Nature of transposon-mediated high-level gentamicin resistance in Enterococcus faecalis isolated in the United Kingdom.

作者信息

Simjee S, Manzoor S E, Fraise A P, Gill M J

机构信息

Division of Immunity and Infection, The Medical School, University of Birmingham, Edgbaston, Birmingham B15 2TT, UK.

出版信息

J Antimicrob Chemother. 2000 May;45(5):565-75. doi: 10.1093/jac/45.5.565.

Abstract

Forty-two high-level gentamicin-resistant (MIC > 1000 mg/L) strains of Enterococcus faecalis, isolated from diverse geographical locations throughout the UK between 1993 and 1995, were studied to identify the nature of the high-level gentamicin-resistant determinants and the possibility of these determinants being associated with a transposon. High-level gentamicin resistance was attributed to the synthesis of the bifunctional (AAC6'-APH2") aminoglycoside-modifying enzyme. The aac6'-aph2" gene, which was present on a 70 kb plasmid in all 42 isolates, could be transferred by conjugation in association with the 70 kb plasmid in 39 of the isolates studied. In three E. faecalis isolates, however, the high-level gentamicin resistance was transferable independent of the 70 kb plasmid, suggesting the presence of a conjugative transposon. Long-PCR studies showed that all 42 clinical isolates harboured a transposon similar to Tn5281, originally identified in E. faecalis strain HH22 isolated in the USA. Restriction endonuclease and Southern hybridization analysis of the UK transposon showed that it is closely related to the high-level gentamicin resistance-conferring transposon Tn5281. However, the UK transposon lacks the HaeIII site identified in Tn5281. Pulsed-field gel electrophoresis analysis identified seven different patterns.

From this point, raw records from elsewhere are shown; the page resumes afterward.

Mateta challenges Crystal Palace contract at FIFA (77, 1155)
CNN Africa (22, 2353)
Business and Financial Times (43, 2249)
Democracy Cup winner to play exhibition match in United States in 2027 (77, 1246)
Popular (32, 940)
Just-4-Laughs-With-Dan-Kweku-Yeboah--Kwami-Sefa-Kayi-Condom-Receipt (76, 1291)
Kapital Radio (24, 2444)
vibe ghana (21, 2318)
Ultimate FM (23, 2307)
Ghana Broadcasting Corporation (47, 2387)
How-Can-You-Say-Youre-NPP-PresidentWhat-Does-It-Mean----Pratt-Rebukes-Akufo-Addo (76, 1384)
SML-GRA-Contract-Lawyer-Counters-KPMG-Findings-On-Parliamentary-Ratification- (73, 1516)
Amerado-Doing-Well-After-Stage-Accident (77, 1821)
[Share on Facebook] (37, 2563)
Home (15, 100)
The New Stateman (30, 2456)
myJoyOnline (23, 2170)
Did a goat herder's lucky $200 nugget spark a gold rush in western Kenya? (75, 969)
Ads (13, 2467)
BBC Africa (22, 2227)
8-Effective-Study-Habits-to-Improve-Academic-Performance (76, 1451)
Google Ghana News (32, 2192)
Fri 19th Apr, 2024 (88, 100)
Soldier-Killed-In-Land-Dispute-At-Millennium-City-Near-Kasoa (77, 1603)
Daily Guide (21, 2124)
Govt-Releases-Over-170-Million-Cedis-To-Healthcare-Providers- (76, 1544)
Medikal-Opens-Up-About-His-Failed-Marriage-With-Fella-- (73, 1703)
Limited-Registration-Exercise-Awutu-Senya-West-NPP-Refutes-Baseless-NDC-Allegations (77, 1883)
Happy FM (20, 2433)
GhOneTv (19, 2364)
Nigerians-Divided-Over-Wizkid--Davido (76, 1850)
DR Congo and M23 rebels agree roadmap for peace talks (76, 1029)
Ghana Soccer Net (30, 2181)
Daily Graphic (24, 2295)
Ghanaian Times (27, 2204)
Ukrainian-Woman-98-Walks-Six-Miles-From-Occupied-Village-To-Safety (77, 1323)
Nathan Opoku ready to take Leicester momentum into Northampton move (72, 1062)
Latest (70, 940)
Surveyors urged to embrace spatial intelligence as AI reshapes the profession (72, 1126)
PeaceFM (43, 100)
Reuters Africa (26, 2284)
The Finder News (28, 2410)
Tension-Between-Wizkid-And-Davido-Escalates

Further studies with nine restriction endonucleases showed that the aac6'-aph2" gene was associated with nine different plasmid types in E. faecalis.

摘要

1993年至1995年间,从英国各地不同地理位置分离出42株粪肠球菌高水平庆大霉素耐药菌株(MIC>1000mg/L),对其进行研究以确定高水平庆大霉素耐药决定簇的性质以及这些决定簇与转座子相关的可能性。高水平庆大霉素耐药归因于双功能(AAC6'-APH2")氨基糖苷修饰酶的合成。aac6'-aph2"基因存在于所有42株分离株的70kb质粒上,在所研究的39株分离株中,该基因可与70kb质粒一起通过接合转移。然而,在三株粪肠球菌分离株中,高水平庆大霉素耐药可独立于70kb质粒进行转移,提示存在接合转座子。长PCR研究表明,所有42株临床分离株均含有一个与Tn5281相似的转座子,Tn5281最初是在美国分离的粪肠球菌菌株HH22中鉴定出来的。对英国转座子的限制性内切酶和Southern杂交分析表明,它与赋予高水平庆大霉素耐药性的转座子Tn5281密切相关。然而,英国转座子缺乏Tn5281中鉴定出的HaeIII位点。脉冲场凝胶电泳分析确定了七种不同的模式。用九种限制性内切酶进行的进一步研究表明,aac6'-aph2"基因与粪肠球菌中的九种不同质粒类型相关。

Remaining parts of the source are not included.